Haberdash sounds like a cuss word that's not a cuss word.
America's New Slang for politics.
🐂dodo.....Words presidents and politicians said when trying to convince people they're honest.
A dealer of men's clothing.
From Urban Dictionary:
The act of jumping into an unsuspecting group's picture, presumably to make a funny or awkward face/position.
Dude. Look at that haberdash. Wait until they see their pictures later tonight.
Balderdash and haberdash are antonyms.
Balderdash, as we know, means twaddle, claptrap, malarkey, or just plain bullsh1t.
Haberdash is its opposite and shines with the glow of truthfulness and honesty. As Jan Nickka has correctly pointed out, it's the spin politicians put on their poppycock when they try to hoodwink us.
Not everybody knows that, Otis. (Great series of questions, by the way.)

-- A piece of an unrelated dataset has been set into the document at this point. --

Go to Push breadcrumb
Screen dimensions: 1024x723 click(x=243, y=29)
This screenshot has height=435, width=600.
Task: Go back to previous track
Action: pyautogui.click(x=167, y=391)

Since haber is Turkish for news, I guess a haberdash is a Turkish running event. They must have a bunch of anchormen running around the track.
Fritz Haber was a German chemist who received the Nobel Prize in Chemistry in 1918 for his invention of the Haber-Bosch process, the method used in industry to synthesize ammonia from nitrogen and hydrogen gases. We all know how bad ammonia smells, so people run from it, hence the Haber-dash.
Dear Otis,
Just to set the record straight, this word has NO connection to the Icelandic haprtask.
Irregardless of that, haberdash is still a very fine word - even making an appearance in Geoffrey Chaucer's Canterbury Tales. Apparently the Anglo-Norman-French got together (for once) to produce the word hapertas, indicating the small wares such as needles and buttons that a peddler would carry...because haberdashers were initially peddlers.
Now in America, they are dealers in men's clothing. Haberdashers even have their own patron saint in fact three of them: St. Louis IX, King of France 1226-70 for French haberdashers, St. Nicholas in Belgium, while St. Catherine looks over the Worshipful Company of Haberdashers in London.